Michele said presenting his collection in duplicate gave more power to the garments, each of which was styled to the eclectic standard that Michele has set to great global success.

They included a suit with trousers that appeared to be held together by garters, revealing the upper thigh, a part of the male physic rarely seen in formal dressing. Quilted floral jackets and trousers were a genderless affair. A gorgeous silken embroidered robe was pleated in the back with a trailing train. Looks were accessorised with new face jewelry with metallic fringe, also seen on sunglasses.

The notion of an evil twin was represented on the runway by motifs from the 1980s movie Gremlins, in which the creatures transform to become naughty. Appearing as stuffed accessories, patches and prints, the Gremlins were meant to underline "the fear of your evil-self,'' Michele said.

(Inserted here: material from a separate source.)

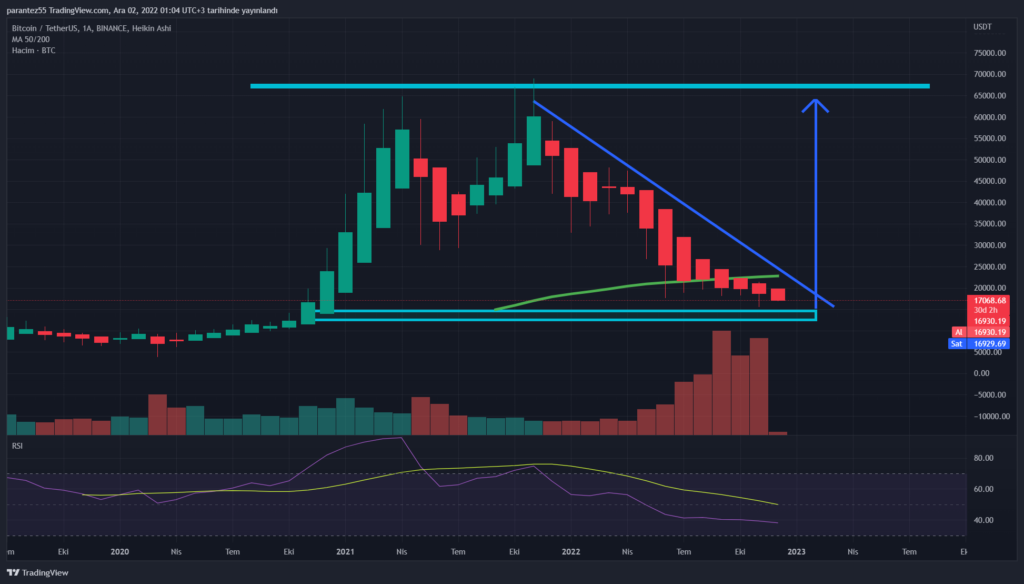Click the blue 'Sat' price tag
Viewport: 1024px width, 584px height.
958,343
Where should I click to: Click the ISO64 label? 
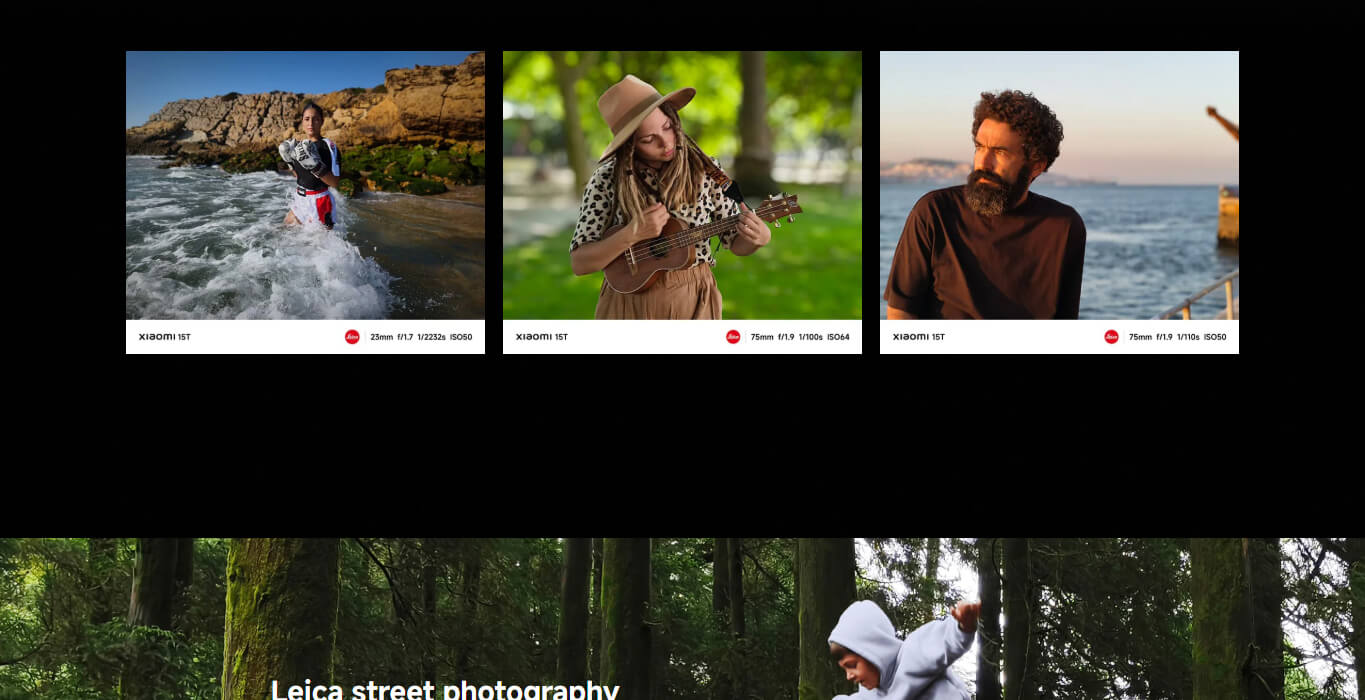[x=838, y=337]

Michele emblazoned the word "Fuori!!!" on some garments in an homage to an Italian gay rights organisation that was founded in 1971. Michele has spoken in the past about Italy's failure to pass landmark legislation that would criminalise hate crimes against gays, women and the disabled, and he indicated concern over forecasts that a far-right party is forecast to dominate Italy's parliamentary elections on Sunday (Sep 18).

"The elections clearly show that freedoms are being eroded little by little,'' he said. "There was a time when we were achieving a lot. It is very complicated."